Solved – Confused among Gaussian, Multinomial and Binomial Naive Bayes for Text Classification

machine learningnaive bayestext mining

I am doing text classification but I am confused which Naive Bayes model I should use. What I understood by reading answers from couple of places that Gaussian Naive Bayes can be used if the attribute values are continuous, when attribute values are binary, binomial Naive Bayes can be used, for examples if we have words as features, we look into each sample to see if that word is present or not and thats how we get a matrix of S (sample) * V(vocubulary of words) dimension for text classification. Now, if we had actual word counts for creating S * V matrix, we would use multinomial Naive Bayes. My question is, if we use tf-idf (which has continuous/fraction value) for S * V matrix, which Naive Bayes Classification model should we use?

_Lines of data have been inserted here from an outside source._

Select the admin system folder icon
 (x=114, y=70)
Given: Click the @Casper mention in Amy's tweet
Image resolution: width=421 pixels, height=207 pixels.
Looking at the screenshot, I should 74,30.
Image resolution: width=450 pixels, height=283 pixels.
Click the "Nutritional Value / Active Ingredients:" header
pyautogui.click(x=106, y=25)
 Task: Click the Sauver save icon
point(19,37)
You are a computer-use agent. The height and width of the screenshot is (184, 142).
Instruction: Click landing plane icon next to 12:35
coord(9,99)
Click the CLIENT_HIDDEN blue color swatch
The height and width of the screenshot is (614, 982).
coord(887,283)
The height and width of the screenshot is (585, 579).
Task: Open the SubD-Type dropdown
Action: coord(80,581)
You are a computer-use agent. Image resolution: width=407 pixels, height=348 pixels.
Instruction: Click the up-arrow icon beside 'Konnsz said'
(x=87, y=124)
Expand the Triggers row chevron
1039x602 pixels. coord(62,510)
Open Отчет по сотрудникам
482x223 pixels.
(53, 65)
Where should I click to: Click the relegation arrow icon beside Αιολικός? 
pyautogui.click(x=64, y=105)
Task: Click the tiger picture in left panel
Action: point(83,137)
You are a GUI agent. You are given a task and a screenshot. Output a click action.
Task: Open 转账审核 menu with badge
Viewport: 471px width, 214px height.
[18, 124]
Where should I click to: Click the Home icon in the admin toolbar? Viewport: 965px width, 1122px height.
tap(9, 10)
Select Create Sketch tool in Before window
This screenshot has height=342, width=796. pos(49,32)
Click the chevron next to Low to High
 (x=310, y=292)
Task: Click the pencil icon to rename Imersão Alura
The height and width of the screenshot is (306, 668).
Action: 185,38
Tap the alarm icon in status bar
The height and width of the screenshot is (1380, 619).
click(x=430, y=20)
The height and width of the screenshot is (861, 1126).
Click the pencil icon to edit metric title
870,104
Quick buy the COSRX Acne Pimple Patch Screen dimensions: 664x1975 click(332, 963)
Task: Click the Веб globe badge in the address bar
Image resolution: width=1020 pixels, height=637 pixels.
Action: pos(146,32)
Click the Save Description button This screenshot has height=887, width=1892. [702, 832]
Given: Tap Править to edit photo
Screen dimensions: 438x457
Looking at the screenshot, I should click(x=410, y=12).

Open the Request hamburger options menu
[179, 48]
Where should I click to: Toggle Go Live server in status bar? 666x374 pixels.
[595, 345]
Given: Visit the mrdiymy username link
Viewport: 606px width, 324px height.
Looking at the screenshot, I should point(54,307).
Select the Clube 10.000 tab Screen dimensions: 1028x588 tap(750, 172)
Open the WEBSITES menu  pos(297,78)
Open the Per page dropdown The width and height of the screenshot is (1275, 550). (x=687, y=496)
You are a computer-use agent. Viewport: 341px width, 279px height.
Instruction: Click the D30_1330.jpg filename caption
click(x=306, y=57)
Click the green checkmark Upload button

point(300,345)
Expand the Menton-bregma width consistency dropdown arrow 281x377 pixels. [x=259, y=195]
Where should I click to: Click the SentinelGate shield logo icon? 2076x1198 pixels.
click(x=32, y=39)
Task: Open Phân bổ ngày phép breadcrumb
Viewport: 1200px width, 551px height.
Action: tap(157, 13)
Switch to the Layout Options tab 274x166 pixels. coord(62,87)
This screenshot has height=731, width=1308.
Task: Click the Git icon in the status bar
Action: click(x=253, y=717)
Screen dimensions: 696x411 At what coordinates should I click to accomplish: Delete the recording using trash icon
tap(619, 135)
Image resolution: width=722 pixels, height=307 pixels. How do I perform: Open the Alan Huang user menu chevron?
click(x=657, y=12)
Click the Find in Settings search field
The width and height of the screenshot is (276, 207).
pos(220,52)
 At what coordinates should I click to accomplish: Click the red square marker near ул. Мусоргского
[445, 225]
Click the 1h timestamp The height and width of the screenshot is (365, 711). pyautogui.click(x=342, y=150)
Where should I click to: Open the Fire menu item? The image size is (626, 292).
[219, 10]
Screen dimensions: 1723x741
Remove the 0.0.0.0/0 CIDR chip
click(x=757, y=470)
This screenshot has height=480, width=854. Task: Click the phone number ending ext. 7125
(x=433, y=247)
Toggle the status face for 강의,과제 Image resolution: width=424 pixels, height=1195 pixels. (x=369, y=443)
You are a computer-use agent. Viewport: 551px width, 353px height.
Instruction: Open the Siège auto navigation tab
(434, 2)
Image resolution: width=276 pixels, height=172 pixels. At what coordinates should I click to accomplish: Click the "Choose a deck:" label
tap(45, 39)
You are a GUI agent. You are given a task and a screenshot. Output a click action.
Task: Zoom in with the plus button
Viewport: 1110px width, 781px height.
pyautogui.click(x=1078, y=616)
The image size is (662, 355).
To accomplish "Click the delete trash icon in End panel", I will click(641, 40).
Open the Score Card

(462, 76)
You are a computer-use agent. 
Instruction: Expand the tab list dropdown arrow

Am I getting conceptually wrong idea of data distribution?

Best Answer

Typically the multinomial naive bayes model would still be used - basically using the decimal TF-IDF values for each term in each document in place of the count for that term and proceeding as you usually would (TF-IDF is always $>= 0$). This paper provides details of one way to do that and study results:

Rennie, J.; Shih, L.; Teevan, J.; Karger, D. (2003). Tackling the poor assumptions of Naive Bayes classifiers (ICML.http://people.csail.mit.edu/jrennie/papers/icml03-nb.pdf).

Detailed explanation:

The idea is instead of using the term frequencies divided by the total number of terms as the categorical probabilities, you compute the TF-IDF representation of each document and use the fraction of TF-IDF values given to each term for a given class - i.e., sum up the values for a term across all documents in the class divided by the total of the sum of values for all terms - to get the probability value for each term. So basically TF-IDF value totals as opposed to count totals are used - instead of adding up 1s and 0s now you are adding decimal values, but the procedure is the same.

Then as with the traditional multinomial naive bayes you take the log of each term probability to get the log-linear decision function. However, in the traditional model you would then multiply this log value with the term frequency and sum across terms. Instead this paper proposes a final normalization first to normalize the log values across terms, before then applying the same linear decision rule.

Table 4 in the paper spells out this procedure clearly.